Sul fronte della lotta al virus i leader del G20 riaffermano la necessità di assicurare l’accesso ai vaccini in tutto il mondo e di raggiungere l’obiettivo di vaccinare almeno il 40 per cento della popolazione mondiale entro la fine del 2021 e il 70 per cento entro la metà del 2022, come raccomandato dall’Oms.
Per questo le 20 maggiori economie mondiali si sono impegnate ad “aumentare la fornitura di vaccini e prodotti medici essenziali nei Paesi in via di sviluppo”.
“È un impegno gigantesco – ha detto Draghi ai giornalisti - In questo periodo la produzione è sufficiente, le quantità continuano a crescere, ma il problema è la logistica".

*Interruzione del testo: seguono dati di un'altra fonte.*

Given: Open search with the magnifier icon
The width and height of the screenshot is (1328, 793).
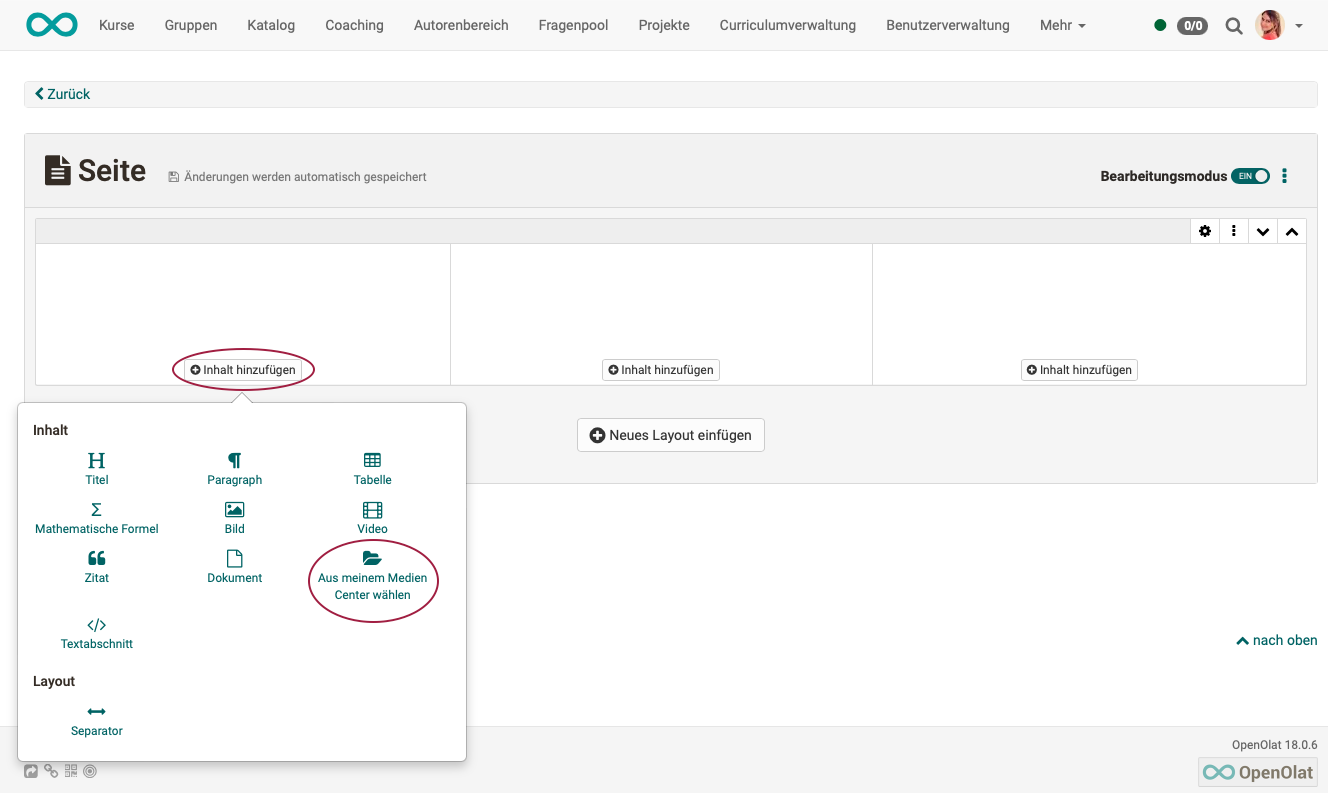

"Lavoreremo insieme per il riconoscimento dei vaccini anti Covid-19 ritenuti sicuri ed efficaci dall'Oms – si legge ancora nella dichiarazione - e per rafforzare la capacità dell'organizzazione riguardo all'approvazione dei vaccini”.

L'appuntamento di Glasgow

Il bilancio del summit, insomma, è positivo. "Quello che ha fatto il G20 è un risultato straordinario che poteva essere raggiunto solo in un contesto multilaterale”, ha detto ancora Draghi, nonostante manchino ancora impegni precisi sulla scadenza del 2050.
Ma secondo il premier ci si arriverà “gradualmente”. L’appuntamento, ora, è a Glasgow, con la Cop26, dove, ha concluso Draghi: “c’è ancora margine per progredire”.